### GIVEN EXERCISE 1
Answer these questions about the immigration passage:
(a) By whom must a foreign citizen be sponsored to apply for an immigrant visa?
(b) What does the passage call a first step?
(c) Which petitions do sponsors residing in the United States file, and where?

## START PAGE EXTRACT

Immigrating to the United States to live here permanently is an important, and complex decision. This section provides information to help foreign citizens desiring to permanently immigrate to determine the visas, requirements, and related materials they will need to apply to immigrate to the United States. In general, to apply for an immigrant visa, a foreign citizen must be sponsored by a U.S. citizen relative(s), U.S. lawful permanent resident, or by a prospective employer, and be the beneficiary of an approved petition. Therefore, a first step is filing a petition.
Petitions Required to be Filed in the U.S. - American citizens and lawful permanent resident sponsors residing in the United States file I-130 petitions at the USCIS Service Center having jurisdiction over their place of U.S. residence.

## END PAGE EXTRACT
## START PROVIDED RECORDS

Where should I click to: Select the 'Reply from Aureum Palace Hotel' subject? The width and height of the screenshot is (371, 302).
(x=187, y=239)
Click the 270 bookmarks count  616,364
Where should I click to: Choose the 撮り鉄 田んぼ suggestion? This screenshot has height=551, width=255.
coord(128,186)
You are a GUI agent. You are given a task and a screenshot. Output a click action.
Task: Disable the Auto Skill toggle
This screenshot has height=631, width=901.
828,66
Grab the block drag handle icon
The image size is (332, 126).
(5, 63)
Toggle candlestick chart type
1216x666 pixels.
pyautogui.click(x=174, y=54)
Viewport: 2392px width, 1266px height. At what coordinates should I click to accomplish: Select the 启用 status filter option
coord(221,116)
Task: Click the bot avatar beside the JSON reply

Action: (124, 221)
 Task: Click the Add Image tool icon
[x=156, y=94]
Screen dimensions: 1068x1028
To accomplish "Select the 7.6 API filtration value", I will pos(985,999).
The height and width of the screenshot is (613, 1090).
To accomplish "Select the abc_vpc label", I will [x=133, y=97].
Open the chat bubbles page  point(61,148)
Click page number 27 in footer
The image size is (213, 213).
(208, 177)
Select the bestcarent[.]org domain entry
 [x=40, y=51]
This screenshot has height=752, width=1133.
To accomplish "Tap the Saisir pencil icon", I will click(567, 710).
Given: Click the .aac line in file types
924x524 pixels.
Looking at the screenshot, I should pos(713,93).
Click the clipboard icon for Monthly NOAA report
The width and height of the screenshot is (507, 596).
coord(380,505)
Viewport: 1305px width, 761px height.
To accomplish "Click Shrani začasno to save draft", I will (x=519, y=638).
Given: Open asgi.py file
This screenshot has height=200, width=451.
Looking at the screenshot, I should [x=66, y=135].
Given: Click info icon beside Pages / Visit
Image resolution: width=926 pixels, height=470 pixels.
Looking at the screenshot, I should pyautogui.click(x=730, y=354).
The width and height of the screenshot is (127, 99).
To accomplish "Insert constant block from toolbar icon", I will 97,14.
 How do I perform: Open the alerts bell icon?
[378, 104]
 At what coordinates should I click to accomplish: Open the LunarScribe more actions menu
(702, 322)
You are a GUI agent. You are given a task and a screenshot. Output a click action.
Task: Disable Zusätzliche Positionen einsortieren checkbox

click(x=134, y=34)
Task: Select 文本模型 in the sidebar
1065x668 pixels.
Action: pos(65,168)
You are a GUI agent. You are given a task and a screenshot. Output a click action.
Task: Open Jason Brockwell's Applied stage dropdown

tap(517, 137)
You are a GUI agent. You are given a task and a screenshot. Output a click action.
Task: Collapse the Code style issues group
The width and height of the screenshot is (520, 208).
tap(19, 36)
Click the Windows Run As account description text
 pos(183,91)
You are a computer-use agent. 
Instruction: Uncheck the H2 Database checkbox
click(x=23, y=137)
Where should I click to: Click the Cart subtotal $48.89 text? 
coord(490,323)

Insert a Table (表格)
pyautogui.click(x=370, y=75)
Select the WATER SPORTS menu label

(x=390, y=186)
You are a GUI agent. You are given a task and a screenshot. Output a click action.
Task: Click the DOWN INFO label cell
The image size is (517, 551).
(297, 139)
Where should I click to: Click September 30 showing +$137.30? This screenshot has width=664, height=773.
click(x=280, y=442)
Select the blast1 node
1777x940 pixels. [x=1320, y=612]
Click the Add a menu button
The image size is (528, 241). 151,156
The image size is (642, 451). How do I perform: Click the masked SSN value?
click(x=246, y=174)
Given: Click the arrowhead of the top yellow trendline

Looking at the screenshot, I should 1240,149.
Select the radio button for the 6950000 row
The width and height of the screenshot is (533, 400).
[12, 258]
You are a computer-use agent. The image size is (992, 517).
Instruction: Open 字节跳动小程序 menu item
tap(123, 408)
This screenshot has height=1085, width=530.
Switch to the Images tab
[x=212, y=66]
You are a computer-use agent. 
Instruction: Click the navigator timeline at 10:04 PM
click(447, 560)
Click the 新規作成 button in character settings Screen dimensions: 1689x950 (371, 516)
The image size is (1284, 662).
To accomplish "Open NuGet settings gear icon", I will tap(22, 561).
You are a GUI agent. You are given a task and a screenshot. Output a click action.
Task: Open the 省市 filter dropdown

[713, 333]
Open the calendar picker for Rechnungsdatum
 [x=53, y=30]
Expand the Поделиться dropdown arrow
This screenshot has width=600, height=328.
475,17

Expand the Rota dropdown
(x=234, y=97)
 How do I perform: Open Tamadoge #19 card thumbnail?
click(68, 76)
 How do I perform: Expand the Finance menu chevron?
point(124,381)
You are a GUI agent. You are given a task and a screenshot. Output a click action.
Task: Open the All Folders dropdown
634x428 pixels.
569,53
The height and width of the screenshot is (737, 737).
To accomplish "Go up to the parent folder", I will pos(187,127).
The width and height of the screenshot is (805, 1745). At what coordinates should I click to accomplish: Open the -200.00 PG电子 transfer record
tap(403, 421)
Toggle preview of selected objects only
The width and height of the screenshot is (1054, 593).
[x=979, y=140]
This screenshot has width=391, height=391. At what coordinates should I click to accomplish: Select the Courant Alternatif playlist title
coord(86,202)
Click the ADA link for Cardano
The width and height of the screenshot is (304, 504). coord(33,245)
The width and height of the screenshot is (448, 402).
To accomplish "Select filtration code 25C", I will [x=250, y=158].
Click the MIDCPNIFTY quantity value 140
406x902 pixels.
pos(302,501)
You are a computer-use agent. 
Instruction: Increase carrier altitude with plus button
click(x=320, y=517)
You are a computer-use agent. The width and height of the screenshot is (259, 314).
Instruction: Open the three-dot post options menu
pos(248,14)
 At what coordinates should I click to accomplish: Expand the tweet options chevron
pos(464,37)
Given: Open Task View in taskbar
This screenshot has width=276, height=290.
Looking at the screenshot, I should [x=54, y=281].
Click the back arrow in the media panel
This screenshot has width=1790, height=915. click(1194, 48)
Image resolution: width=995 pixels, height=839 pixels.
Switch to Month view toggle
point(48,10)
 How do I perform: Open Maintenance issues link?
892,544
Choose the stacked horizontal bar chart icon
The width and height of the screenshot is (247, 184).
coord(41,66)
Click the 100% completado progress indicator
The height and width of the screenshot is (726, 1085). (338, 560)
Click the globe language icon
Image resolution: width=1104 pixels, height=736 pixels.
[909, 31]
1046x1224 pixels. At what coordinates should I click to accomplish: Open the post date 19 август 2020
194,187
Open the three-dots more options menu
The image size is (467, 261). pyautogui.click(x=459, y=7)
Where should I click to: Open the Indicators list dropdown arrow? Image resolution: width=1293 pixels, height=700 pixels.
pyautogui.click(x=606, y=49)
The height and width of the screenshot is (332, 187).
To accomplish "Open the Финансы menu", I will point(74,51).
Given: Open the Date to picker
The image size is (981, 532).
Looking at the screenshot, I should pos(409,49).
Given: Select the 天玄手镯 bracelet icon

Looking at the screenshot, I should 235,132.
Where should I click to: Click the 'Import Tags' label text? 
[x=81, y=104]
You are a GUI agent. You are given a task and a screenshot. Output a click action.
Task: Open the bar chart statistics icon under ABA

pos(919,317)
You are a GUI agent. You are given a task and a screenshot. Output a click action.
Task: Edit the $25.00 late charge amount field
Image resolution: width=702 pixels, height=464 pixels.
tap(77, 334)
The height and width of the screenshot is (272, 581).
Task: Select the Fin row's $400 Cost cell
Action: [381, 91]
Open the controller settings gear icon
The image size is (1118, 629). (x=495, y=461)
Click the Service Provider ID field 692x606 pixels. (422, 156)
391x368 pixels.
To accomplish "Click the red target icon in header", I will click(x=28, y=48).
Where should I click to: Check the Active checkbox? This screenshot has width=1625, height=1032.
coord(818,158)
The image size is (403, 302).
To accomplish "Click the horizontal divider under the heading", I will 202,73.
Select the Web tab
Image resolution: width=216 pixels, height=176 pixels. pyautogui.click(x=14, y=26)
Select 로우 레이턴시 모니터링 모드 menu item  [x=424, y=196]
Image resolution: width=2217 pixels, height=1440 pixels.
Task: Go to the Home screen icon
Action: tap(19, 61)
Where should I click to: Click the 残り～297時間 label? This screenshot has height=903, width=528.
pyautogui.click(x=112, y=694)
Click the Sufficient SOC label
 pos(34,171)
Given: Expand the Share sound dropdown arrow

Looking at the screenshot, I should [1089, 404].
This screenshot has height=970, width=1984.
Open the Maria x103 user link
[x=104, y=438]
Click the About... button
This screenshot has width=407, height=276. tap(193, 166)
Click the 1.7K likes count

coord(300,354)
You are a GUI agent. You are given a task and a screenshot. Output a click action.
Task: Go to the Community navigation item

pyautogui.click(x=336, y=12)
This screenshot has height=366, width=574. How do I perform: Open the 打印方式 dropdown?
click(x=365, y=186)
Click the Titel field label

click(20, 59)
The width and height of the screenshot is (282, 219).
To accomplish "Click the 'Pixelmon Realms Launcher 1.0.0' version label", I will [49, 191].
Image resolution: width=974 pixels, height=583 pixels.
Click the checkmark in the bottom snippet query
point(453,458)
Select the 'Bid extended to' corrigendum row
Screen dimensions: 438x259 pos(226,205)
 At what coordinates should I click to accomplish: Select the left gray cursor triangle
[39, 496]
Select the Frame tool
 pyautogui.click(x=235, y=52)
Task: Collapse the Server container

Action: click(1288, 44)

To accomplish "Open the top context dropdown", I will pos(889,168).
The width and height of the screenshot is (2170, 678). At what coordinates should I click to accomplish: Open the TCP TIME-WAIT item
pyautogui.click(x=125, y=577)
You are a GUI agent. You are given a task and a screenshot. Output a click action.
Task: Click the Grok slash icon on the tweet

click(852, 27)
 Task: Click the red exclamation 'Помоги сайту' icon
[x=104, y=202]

## END PROVIDED RECORDS

### GIVEN EXERCISE 2
Please lay out as a numbered list the rows from the line with "Click the Add a menu button" up to and including the line with "click(x=246, y=174)", leaving out blank lines.

### WORKED SOLUTION 1
(a) A U.S. citizen relative(s), a U.S. lawful permanent resident, or a prospective employer.
(b) Filing a petition.
(c) I-130 petitions, at the USCIS Service Center having jurisdiction over their place of U.S. residence.

### WORKED SOLUTION 2
1. Click the Add a menu button
2. The image size is (528, 241). 151,156
3. The image size is (642, 451). How do I perform: Click the masked SSN value?
4. click(x=246, y=174)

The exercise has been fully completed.